I really hope no one allows the news that there are no sufficiently powerful desktop laser cutting machines deter them from embarking on some exciting metal projects.

Another possible option is that if you’re an amateur, don’t really plan to do any projects in bulk, and are operating under a budget, it may be more economical to simply rely on service professionals to cut your project for you.

You won’t have to worry about investing in any heavy machinery since these pros will already be well-equipped with everything necessary to cut your projects and produce stellar results.

Do yourself a favor and check out for laser cutting services if you can’t find a cutter that is to your satisfaction to purchase. I checked out their website and They do amazing work!

Final Thoughts

I’m an artist, and I started this site chiefly because I was fascinated by many different creative projects that could be completed with amazing technology.

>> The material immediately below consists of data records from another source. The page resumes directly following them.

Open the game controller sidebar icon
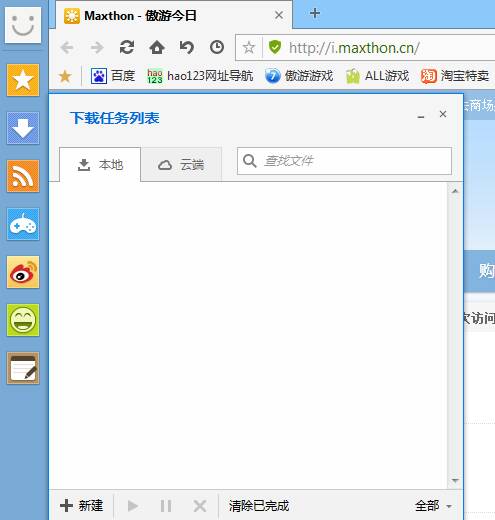The height and width of the screenshot is (520, 495). [x=23, y=224]
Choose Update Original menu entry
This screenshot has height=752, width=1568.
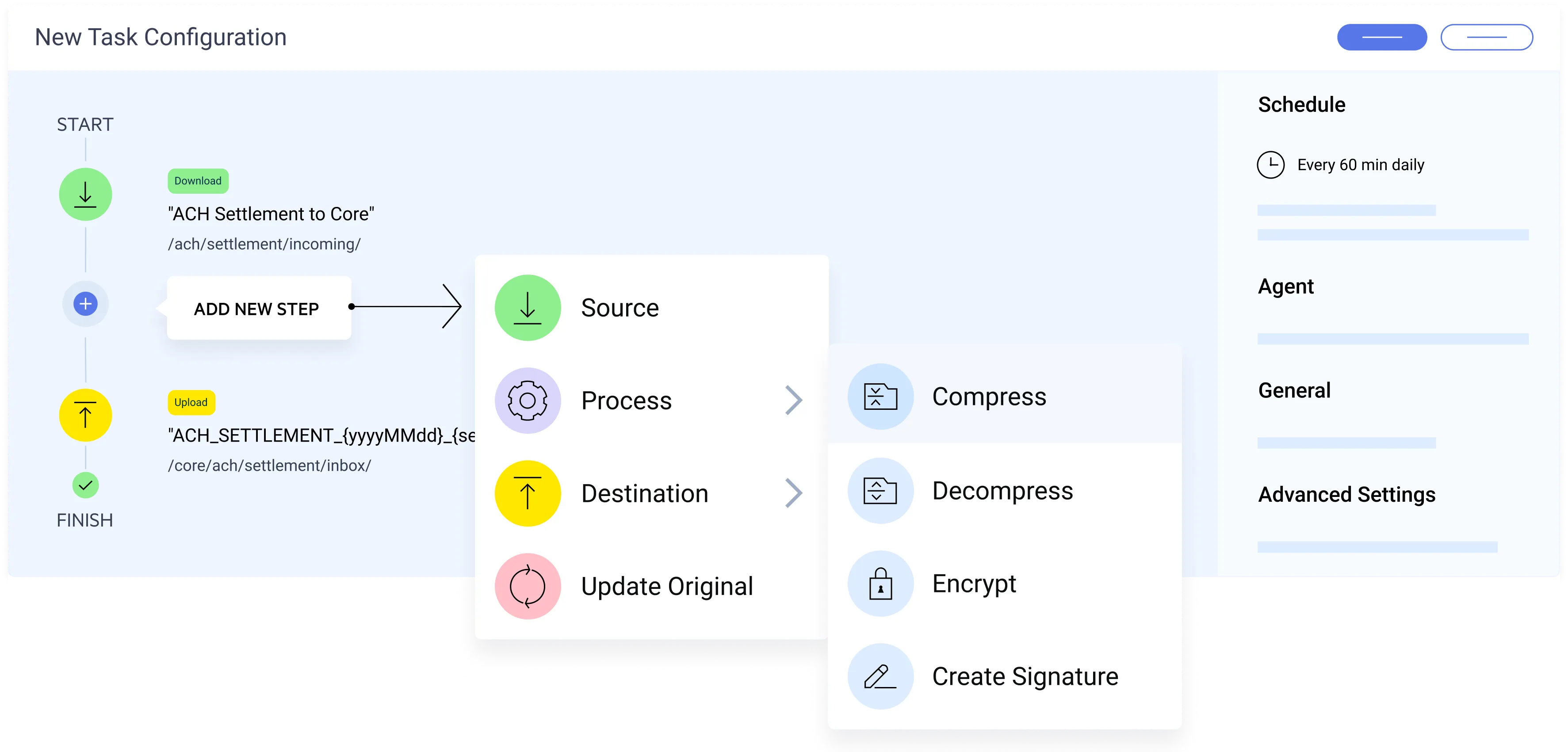coord(666,587)
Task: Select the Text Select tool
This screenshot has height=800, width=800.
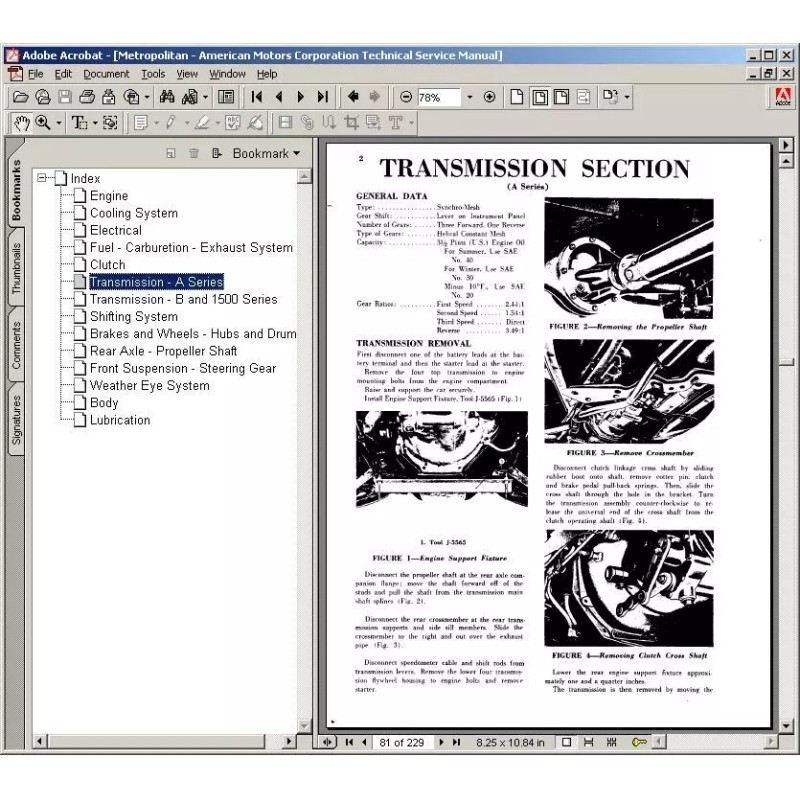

I’ve done a lot of research and written several articles revolving around Desktop vinyl cutting machines and related projects on this site so far (with more in the pipeline). Those are very exciting and relatively inexpensive machines that can do a myriad of things.

But for precision and power, nothing compares to laser cutters. I hope that one day the technological hurdles will be overcome that will allow for desktop models to be able to cut completely through metal.